Indexing Pipeline

The indexing pipeline converts a codebase directory into a populated Qdrant collection. It runs in two flavours — full index (first time, or forceReindex: true) and incremental reindex (subsequent runs) — both built on the same stages.

For the payload written per chunk, see Data Model. For how git.* signals are computed after chunks land in Qdrant, see Git Enrichment Pipeline.

High-Level Flow

Indexing returns as soon as dense chunks are stored. Git enrichment continues in the background and populates git.* payload asynchronously — search works immediately, trajectory-aware signals come online shortly after.

Stages

1. Scan

FileScanner walks the codebase root and yields file paths.

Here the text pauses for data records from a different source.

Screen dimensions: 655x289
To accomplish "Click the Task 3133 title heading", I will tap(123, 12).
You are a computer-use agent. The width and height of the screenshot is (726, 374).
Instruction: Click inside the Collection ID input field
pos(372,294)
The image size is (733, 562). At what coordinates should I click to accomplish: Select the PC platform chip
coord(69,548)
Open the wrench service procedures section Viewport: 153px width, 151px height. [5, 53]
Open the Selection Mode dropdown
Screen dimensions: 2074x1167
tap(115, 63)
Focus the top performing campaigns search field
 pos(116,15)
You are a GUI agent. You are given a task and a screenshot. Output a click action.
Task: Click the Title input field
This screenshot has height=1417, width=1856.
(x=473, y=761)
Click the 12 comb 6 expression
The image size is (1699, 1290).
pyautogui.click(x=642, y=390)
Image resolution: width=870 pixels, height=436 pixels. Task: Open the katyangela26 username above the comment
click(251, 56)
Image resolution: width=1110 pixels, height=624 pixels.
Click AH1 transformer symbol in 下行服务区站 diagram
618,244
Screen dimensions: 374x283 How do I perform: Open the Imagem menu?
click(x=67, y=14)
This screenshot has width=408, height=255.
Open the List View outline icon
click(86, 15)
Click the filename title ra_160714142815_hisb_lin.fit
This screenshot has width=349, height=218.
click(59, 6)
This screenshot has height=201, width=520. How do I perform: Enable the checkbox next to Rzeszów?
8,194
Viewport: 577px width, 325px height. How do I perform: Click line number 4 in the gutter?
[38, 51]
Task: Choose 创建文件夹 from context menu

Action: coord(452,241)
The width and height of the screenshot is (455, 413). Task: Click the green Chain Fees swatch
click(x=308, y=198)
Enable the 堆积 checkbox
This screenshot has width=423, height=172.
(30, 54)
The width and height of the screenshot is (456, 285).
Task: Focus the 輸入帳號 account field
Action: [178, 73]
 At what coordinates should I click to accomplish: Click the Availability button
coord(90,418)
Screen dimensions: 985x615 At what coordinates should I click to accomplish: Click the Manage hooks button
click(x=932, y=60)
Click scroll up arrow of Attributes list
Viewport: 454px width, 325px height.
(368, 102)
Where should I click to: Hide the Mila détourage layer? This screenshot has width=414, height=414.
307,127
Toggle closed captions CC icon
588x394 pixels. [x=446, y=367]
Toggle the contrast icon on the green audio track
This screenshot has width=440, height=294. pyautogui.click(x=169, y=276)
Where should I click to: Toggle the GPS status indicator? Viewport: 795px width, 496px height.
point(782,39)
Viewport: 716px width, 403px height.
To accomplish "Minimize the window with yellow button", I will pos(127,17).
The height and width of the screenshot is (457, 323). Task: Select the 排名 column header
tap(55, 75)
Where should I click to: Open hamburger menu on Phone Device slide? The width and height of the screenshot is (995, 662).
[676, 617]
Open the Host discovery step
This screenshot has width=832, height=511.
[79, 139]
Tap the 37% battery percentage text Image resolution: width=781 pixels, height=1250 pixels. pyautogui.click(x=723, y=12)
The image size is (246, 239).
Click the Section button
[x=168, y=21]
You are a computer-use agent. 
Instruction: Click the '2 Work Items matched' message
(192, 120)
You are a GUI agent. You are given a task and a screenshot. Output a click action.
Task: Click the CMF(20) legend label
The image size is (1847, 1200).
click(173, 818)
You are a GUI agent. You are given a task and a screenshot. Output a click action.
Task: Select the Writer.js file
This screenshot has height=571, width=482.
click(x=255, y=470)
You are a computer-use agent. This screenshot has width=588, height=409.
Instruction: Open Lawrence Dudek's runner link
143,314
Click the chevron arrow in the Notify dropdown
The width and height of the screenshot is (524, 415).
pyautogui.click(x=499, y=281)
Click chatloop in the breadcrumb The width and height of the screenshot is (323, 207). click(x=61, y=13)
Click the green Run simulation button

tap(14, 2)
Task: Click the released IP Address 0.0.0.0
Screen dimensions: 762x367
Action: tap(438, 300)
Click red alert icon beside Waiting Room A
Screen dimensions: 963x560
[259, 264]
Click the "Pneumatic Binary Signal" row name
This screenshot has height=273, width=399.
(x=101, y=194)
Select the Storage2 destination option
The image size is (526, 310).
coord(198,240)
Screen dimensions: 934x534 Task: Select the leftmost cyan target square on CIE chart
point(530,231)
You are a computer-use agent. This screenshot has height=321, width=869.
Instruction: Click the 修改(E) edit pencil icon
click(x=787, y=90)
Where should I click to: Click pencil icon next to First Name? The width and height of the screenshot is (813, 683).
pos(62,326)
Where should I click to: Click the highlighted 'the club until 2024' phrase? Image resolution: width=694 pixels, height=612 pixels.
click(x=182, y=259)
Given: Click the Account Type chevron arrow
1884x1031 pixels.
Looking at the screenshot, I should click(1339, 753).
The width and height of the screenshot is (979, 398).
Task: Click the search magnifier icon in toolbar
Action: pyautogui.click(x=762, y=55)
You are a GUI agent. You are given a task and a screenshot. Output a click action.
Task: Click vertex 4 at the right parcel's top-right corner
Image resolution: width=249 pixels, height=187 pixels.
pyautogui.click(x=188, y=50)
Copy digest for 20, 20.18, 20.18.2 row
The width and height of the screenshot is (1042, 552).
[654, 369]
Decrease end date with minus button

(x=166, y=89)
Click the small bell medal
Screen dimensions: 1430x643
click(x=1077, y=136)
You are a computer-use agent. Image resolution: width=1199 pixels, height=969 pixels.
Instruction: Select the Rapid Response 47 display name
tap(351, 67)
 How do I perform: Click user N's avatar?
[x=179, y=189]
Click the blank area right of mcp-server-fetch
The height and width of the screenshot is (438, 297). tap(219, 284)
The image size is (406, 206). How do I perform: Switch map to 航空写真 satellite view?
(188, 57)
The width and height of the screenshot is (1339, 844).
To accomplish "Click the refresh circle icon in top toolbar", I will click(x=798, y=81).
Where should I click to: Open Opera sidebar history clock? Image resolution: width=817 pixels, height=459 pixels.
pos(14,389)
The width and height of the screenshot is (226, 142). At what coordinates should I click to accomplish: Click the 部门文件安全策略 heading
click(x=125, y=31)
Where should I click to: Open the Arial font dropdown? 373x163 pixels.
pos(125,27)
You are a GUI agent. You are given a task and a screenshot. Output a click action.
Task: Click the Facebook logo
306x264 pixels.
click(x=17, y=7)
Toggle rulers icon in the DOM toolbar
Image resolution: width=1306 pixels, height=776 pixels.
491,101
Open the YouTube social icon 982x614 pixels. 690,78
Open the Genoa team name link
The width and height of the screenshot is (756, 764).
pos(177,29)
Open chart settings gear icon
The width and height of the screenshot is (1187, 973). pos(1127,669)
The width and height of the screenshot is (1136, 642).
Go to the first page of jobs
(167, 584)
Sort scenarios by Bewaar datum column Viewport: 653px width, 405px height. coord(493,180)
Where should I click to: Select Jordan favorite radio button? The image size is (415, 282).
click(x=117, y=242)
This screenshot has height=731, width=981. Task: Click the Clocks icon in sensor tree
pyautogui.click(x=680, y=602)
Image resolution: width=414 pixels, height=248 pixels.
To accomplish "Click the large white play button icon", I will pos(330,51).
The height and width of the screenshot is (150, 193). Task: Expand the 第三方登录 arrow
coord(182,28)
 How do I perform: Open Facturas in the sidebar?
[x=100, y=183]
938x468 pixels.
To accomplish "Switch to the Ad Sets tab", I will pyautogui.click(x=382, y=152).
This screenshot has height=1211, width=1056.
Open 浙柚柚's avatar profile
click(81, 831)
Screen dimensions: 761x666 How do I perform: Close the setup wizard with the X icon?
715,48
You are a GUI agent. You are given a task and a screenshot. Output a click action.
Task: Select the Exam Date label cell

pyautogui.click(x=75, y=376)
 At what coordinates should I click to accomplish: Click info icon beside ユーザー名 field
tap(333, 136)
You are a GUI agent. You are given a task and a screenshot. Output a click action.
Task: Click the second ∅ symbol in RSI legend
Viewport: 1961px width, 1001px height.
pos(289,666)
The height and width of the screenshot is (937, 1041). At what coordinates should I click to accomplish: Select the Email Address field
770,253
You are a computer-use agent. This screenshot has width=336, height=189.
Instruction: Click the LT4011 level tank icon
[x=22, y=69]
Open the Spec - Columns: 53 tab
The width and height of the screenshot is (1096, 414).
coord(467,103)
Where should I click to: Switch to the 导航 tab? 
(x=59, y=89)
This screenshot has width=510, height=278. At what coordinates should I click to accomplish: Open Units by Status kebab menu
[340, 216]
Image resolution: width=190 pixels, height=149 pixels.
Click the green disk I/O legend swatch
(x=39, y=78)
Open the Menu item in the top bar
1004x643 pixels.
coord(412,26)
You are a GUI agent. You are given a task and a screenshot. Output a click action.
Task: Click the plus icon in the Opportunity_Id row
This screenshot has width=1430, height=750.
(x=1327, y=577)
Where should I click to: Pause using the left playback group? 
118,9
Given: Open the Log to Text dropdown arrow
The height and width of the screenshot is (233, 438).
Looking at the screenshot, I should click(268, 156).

It reads:

.gitignore — standard git ignore rules
.contextignore — TeaRAGs-specific overrides (e.g. exclude generated code)
--ignorePatterns — per-call overrides from the index_codebase tool
Language heuristics — binary files, lockfiles, and dist//build/ folders skipped by default

Output: FileList — absolute paths, totals, per-extension counts.

2. Setup Collection

IndexPipeline.setupCollection decides whether to:

Create fresh — first time, or after forceReindex. Allocates a new versioned collection ({name}_{embeddingModelId}_{schemaVersion}) and an alias pointing at it.
Reuse — the alias already points at a valid collection matching the current embedding model and schema version.
Migrate — collection exists but schema drifted (new indexes). SchemaManager creates missing indexes and bumps schemaVersion.

A snapshot of the current index state is written before any mutation, so interrupted runs can resume without data loss.

3. Process (Chunk → Embed → Upsert)

IndexPipeline.processAndTrack streams files through the ChunkPipeline worker pool. Inside the pipeline:

Chunk — AST-aware chunker splits code by language-specific hooks (Ruby uses alwaysExtractChildren, TypeScript uses comment-capture + class-body-chunker, etc.). Markdown is split by heading hierarchy.
Build payload — StaticPayloadBuilder writes the base payload (content, relativePath, symbolId, imports, navigation, …).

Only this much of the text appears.